■ Prompt
Return all the lines below in which the string "agent" appears.
---------- Data supplied ----------
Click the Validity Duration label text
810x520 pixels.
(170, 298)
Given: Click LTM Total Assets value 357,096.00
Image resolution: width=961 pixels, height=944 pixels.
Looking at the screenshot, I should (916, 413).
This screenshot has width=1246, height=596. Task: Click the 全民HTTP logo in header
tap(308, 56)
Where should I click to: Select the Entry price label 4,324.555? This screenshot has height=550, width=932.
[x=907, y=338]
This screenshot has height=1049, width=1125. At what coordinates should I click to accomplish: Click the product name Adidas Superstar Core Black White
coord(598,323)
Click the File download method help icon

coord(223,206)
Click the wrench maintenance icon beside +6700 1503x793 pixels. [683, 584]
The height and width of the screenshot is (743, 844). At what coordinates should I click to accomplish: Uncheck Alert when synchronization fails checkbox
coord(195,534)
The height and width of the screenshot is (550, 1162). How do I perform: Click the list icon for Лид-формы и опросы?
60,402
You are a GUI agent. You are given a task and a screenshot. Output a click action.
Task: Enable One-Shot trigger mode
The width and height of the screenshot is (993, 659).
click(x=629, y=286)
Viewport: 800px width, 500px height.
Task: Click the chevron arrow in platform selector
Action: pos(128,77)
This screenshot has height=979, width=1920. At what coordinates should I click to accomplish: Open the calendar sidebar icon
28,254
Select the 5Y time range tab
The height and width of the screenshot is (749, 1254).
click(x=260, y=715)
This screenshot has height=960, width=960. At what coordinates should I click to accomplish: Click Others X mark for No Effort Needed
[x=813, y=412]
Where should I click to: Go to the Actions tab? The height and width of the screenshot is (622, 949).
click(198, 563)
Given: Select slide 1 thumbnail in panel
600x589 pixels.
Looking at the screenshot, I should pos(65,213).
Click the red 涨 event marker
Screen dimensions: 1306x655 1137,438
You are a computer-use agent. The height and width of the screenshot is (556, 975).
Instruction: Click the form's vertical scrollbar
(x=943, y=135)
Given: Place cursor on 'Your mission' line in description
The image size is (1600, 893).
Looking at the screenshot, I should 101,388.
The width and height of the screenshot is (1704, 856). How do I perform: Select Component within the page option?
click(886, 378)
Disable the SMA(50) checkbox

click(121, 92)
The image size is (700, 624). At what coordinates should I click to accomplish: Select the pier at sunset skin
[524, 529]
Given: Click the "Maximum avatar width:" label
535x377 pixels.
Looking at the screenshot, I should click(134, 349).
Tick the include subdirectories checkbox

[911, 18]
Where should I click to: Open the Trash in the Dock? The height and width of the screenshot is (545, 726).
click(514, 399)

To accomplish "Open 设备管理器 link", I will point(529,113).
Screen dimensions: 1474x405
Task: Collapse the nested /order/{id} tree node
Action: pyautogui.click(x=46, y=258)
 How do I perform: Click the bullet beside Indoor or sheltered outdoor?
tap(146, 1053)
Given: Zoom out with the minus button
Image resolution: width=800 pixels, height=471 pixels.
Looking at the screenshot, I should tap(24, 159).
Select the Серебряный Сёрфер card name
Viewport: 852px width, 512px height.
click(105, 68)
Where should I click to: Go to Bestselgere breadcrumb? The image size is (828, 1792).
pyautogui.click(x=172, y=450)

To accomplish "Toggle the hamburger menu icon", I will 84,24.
----------
■ Solution for this exercise
You are a GUI agent. You are given a task and a screenshot. Output a click action.
You are a computer-use agent. The height and width of the screenshot is (556, 975).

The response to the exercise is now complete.